Written instruction — Reproduce the data between the line containing "How do I perform: Choose" and the line containing "Action: click(644, 392)", inclusive, without altering anything.

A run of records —
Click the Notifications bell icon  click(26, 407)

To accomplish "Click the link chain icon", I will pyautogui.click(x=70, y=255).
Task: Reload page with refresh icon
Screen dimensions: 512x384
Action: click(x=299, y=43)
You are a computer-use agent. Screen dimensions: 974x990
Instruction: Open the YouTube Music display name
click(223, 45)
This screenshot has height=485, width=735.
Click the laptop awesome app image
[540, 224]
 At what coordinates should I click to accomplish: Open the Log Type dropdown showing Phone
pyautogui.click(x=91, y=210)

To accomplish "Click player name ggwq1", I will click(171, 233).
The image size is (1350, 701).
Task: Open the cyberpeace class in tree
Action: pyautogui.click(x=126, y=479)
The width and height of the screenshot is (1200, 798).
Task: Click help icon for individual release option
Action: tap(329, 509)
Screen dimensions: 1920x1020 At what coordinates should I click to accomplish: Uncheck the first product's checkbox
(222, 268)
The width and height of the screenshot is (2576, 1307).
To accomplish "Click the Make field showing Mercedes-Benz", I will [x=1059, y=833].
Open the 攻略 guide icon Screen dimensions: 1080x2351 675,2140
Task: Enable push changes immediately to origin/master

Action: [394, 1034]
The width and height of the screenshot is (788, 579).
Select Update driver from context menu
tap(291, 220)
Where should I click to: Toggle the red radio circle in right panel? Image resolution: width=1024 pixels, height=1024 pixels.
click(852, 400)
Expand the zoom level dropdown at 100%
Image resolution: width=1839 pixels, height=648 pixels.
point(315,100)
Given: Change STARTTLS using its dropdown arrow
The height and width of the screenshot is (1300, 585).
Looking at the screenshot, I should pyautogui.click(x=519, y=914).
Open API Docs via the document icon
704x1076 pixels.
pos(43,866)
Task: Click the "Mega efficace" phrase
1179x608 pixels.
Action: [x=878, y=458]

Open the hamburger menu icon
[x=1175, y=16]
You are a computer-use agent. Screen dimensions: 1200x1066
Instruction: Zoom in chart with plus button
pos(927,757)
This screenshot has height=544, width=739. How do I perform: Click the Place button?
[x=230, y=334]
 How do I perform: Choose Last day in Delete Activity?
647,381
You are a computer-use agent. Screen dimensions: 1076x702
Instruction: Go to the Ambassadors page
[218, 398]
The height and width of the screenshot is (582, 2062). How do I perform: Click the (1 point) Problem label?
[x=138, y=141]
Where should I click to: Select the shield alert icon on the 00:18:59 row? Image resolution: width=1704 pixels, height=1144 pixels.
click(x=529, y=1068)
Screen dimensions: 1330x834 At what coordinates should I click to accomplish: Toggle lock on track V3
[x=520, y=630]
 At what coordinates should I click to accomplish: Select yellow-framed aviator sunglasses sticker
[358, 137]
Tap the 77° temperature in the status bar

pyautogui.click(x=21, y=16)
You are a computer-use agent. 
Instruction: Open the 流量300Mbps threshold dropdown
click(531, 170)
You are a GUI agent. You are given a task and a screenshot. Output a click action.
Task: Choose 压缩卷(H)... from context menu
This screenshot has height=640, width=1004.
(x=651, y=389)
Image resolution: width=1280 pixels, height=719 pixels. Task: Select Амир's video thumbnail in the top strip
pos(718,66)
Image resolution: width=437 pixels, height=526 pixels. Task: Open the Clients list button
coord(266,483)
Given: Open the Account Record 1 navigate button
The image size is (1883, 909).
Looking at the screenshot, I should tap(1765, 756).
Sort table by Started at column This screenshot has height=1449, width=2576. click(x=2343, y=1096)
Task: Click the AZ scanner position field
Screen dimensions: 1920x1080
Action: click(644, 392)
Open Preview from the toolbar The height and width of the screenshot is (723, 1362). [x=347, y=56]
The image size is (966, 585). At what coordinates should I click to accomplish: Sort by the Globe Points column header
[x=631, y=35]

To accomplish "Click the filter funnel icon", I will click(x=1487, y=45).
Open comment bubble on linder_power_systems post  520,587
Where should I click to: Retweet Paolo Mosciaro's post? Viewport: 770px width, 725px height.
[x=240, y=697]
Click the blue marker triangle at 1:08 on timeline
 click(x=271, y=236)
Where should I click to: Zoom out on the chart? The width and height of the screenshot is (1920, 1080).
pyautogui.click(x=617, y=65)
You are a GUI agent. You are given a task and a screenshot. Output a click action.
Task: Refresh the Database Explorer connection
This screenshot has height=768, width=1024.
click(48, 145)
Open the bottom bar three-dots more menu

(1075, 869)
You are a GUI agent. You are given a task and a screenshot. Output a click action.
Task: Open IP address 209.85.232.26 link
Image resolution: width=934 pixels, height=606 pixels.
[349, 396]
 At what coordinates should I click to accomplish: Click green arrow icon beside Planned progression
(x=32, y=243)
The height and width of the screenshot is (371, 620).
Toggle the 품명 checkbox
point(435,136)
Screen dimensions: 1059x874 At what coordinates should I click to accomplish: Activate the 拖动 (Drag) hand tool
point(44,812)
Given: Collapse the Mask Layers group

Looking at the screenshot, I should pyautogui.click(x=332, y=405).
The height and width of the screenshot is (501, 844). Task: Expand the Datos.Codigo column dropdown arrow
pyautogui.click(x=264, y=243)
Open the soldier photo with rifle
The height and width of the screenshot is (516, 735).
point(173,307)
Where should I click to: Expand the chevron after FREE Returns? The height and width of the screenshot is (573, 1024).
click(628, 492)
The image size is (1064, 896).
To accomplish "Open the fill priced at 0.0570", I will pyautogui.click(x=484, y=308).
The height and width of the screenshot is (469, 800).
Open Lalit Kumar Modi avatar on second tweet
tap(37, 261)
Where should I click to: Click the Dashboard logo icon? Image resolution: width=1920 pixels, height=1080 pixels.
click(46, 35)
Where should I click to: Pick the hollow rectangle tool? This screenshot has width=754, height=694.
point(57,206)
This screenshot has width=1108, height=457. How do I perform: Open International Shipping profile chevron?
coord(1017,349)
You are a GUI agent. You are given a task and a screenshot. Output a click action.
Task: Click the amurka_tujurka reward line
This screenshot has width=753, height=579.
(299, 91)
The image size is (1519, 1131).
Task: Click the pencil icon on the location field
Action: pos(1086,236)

Finished answer —
 How do I perform: Choose Last day in Delete Activity?
647,381
You are a computer-use agent. Screen dimensions: 1076x702
Instruction: Go to the Ambassadors page
[218, 398]
The height and width of the screenshot is (582, 2062). How do I perform: Click the (1 point) Problem label?
[x=138, y=141]
Where should I click to: Select the shield alert icon on the 00:18:59 row? Image resolution: width=1704 pixels, height=1144 pixels.
click(x=529, y=1068)
Screen dimensions: 1330x834 At what coordinates should I click to accomplish: Toggle lock on track V3
[x=520, y=630]
 At what coordinates should I click to accomplish: Select yellow-framed aviator sunglasses sticker
[358, 137]
Tap the 77° temperature in the status bar

pyautogui.click(x=21, y=16)
You are a computer-use agent. 
Instruction: Open the 流量300Mbps threshold dropdown
click(531, 170)
You are a GUI agent. You are given a task and a screenshot. Output a click action.
Task: Choose 压缩卷(H)... from context menu
This screenshot has height=640, width=1004.
(x=651, y=389)
Image resolution: width=1280 pixels, height=719 pixels. Task: Select Амир's video thumbnail in the top strip
pos(718,66)
Image resolution: width=437 pixels, height=526 pixels. Task: Open the Clients list button
coord(266,483)
Given: Open the Account Record 1 navigate button
The image size is (1883, 909).
Looking at the screenshot, I should tap(1765, 756).
Sort table by Started at column This screenshot has height=1449, width=2576. click(x=2343, y=1096)
Task: Click the AZ scanner position field
Screen dimensions: 1920x1080
Action: click(644, 392)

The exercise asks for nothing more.